Библиографический индекс: 1939a
Источник: Фрейд 3. Психоанализ. Религия. Культура. М.: Ренессанс, 1992. с. 136-256
Оригинальное название: Der Mann Moses und die monotheistische Religion. Drei Abhandlungen
Первоисточник: De Lange, Amsterdam, 1939 
Перевод с немецкого: Бибихин В.В.
Последняя редакция текста:  freudproject.ru
Сверка с источником произведена

 

[Примечание freudproject.ru]

Перевод Владимира Бибихина дополнен редакторскими примечаниями и сносками из немецкого «Учебного издания» сочинений Фрейда [Studienausgabe]. Объем данной книги не позволяет разместить ее на одной странице, поэтому текст разделен на четыре основные части. 

Оглавление:

Очерк I. Египтянин Моисей [здесь] 

Очерк II. Если Моисей был египтянин…

Очерк III Моисей, его народ и монотеистическая религия. Раздел I.

Очерк III Моисей, его народ и монотеистическая религия. Раздел II.

 

Вводное примечание издателей немецкого Studienausgabe*

[*Перевод Боковикова А.М. Подробнее о Studienausgabe]

Два первых из трех очерков составляющих эту работу, впервые появились в 1937 году в журнале «Имаго» в первом (стр. 5-13) и четвертом (стр. 387-419) выпуске 23 номера. Раздел В части II третьего очерка по поручению автора был прочитан 2 августа 1938 года Анной Фрейд на Международном конгрессе по психоанализу в Париже, а затем отдельно опубликован в «Международном журнале психоанализа и Имаго», т. 24 (1 /2) (1939), 6—9, под названием «Прогресс духовности» [«Der Forstchritt in der Geistigkeit»]. Первый и три первых раздела второго очерка были затем включены в Almanach der Psychoanalyse 1938 стр. 9—43. В этих уже опубликованных работах при включении в книгу было сделано лишь несколько несущественных изменений. Эти изменения, которые в прежних немецких изданиях не обозначались. отмечены в настоящем тексте.

Летом 1934 года Фрейд. очевидно, подготовил первый вариант данной книги под названием «Человек Моисей, исторический роман» (см.
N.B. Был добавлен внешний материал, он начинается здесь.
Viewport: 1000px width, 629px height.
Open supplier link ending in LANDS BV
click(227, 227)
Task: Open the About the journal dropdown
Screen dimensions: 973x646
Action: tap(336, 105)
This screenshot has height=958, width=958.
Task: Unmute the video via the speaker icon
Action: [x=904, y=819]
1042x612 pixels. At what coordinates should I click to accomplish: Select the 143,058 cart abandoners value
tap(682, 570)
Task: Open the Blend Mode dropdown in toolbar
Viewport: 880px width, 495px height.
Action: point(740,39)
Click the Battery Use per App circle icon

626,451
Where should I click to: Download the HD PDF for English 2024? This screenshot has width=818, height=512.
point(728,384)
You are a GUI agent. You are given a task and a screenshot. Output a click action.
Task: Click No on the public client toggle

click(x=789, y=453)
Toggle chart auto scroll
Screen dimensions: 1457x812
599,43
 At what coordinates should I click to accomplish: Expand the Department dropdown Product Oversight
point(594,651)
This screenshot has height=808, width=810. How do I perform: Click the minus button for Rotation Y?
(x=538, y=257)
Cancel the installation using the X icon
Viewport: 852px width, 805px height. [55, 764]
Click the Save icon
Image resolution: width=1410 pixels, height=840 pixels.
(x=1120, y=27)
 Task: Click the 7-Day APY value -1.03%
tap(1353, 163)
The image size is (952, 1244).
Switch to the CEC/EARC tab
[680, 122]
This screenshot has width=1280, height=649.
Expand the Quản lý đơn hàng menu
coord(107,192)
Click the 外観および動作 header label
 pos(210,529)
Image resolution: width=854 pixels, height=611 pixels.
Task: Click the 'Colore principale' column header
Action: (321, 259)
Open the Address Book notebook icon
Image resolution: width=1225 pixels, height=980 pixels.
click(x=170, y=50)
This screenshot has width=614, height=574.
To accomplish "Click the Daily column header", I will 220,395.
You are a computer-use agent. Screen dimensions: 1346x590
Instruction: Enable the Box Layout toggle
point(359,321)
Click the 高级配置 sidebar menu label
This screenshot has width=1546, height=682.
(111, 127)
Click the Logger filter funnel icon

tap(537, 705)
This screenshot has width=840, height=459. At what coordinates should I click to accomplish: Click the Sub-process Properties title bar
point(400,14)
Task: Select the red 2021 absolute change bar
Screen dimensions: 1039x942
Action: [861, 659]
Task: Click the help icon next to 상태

Jones, 1962b, с. 230). В длинном письме Арнольду Цвейгу от 30 сентября 1934 года (см. Freud 1960a, и 1968а) он описывает книгу и приводит причины, которые его побудили не публиковать её. По существу, это были те же причины, которые он называет в первых своих предварительных замечаниях к третьему очерку, а именно, с одной стороны, сомнение в обоснованности своих аргументов, с другой стороны, беспокойство по поводу реакции римско-католической церкви, задававшей в то время тон в австрийском правительстве. Из описания самой книги можно сделать вывод, что она уже имела тот вид, что и сейчас: даже внешняя форма, три отдельные части, осталась без изменений. Однако некоторые изменения, должно быть, все же вносились, тем более что Фрейд постоянно подчеркивал свою неудовлетворенность трудом, особенно третьим очерком. Так, по всей видимости, рукопись, была полностью отредактирована летом 1936 года, хотя ничего определенного нам на этот счет не известно (ср. Jones, 1962b, с. 422). Первый очерк был опубликован в начале следующего года (1937), второй — в его конце. Второй очерк Фрейд завершил 11 августа 1937 года? как это следует из письма Марии Бонапарт от 13 августа (см. Freud, 1960a). Однако третий очерк он задержал у себя и сдал его в набор только по прибытии в Англию весной 1938 года. Книга была напечатана в Голландии в августе 1938 года.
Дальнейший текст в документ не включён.